WASHINGTON -- The Senate Labor and Human Resources Committee yesterday unanimously approved a comprehensive education bill, but blocked attempts to add a provision that would have revamped the college financial and system and eliminated the need for tax-exempt student loan bonds.

The Senate panel's bill is at odds with the version passed last week by the House Education and Labor Committee, which would phase out by 1996 the current system of federally guaranteed bank loans in favor of a direct-loan program financed by the federal government.

The comprehensive education legislation is needed to reauthorize the Higher Education Act of 1965. Congress must complete work on the reauthorization by the end of next year.

Once the full House and Senate pass their respective versions of the bill, the issue of whether the final package will contain a direct-loan program will have to be resolved when the two houses meet sometime next spring to resolve their differences and craft a final package.

Sen.

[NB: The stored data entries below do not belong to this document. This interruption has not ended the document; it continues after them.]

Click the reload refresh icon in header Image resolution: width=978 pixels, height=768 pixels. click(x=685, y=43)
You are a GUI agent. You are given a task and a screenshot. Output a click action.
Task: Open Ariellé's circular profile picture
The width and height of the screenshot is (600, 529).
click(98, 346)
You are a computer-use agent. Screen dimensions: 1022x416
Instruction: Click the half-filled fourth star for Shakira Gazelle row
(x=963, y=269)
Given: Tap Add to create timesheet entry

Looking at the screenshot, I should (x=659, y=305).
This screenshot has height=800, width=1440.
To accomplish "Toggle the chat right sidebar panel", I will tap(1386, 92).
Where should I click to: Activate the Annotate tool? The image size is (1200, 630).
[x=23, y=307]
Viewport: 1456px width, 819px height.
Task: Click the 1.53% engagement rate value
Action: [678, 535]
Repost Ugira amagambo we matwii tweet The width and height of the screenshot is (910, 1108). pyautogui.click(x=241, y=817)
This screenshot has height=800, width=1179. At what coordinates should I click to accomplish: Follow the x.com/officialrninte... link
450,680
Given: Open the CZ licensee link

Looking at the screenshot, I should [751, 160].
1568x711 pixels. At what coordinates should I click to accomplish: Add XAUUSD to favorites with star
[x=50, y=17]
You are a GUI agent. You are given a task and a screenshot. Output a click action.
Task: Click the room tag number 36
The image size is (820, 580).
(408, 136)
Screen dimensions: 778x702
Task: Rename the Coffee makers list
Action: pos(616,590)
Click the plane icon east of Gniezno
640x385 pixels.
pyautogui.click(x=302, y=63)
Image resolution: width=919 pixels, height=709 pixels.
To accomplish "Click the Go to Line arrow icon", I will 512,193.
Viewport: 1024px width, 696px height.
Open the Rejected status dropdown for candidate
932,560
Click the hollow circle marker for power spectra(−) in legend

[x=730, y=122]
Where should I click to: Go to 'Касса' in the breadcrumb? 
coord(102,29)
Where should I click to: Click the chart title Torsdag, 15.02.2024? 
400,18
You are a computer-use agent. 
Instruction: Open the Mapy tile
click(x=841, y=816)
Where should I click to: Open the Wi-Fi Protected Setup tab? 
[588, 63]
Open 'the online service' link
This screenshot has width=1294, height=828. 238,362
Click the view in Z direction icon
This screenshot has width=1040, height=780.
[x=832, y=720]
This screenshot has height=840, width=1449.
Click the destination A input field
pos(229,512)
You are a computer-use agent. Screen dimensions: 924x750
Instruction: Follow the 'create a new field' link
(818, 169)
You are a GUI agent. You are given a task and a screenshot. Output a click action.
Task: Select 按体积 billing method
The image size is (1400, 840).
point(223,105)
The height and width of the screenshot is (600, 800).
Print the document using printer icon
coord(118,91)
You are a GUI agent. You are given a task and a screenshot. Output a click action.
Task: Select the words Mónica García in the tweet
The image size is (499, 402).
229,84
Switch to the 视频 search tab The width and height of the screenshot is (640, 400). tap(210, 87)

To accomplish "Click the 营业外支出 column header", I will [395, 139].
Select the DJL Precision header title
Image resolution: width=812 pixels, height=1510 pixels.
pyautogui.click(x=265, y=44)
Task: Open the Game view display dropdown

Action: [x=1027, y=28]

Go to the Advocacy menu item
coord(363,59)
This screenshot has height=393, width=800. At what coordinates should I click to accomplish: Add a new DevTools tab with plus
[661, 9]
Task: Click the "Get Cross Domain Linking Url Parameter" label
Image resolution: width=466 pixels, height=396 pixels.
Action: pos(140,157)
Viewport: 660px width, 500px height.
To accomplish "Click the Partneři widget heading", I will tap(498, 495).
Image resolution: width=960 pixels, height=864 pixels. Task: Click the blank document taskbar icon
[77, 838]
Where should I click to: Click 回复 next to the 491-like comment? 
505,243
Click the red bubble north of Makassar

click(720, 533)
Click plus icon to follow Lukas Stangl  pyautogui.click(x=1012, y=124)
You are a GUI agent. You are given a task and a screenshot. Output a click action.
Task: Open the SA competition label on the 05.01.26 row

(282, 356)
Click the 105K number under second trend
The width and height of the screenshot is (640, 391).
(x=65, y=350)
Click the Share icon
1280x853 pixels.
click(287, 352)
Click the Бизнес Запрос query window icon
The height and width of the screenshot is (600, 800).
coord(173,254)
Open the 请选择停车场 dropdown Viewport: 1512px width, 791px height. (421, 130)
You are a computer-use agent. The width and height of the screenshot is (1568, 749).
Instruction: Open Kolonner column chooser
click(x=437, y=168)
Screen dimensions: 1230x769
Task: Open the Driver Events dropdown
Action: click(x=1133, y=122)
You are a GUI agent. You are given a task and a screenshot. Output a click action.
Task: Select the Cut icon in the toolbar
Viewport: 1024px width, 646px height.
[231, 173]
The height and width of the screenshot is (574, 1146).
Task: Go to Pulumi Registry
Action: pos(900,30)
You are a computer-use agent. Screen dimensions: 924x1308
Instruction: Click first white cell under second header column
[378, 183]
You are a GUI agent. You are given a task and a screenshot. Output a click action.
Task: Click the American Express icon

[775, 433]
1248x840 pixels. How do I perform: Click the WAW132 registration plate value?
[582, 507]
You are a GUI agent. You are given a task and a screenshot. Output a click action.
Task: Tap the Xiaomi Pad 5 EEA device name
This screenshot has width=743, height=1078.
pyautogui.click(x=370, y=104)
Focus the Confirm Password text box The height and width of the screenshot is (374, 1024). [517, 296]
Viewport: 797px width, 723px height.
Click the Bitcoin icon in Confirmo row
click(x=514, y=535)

Paul Simon, D-Ill., a member of the Senate panel, has tried without success to persuade fellow committee members to support his call for direct loans. A spokesman for the committee said the panel plans to hold hearings on his plan, even though the panel has already voted.

The federal government currently guarantees loans made to students by commercial banks, which in turn sell the loans to state higher education authorities. The authorities often finance those purchases with tax-exempt bonds, and some operate bond-financed loan programs of their own to supplement the federal system.

The program approved by the House committee would require the federal government to give seed money to colleges to set up revolving loan funds for student aid. State education officials have said such a program would obviate the need for their student loan agencies, and in turn, for issuance of student loan bonds.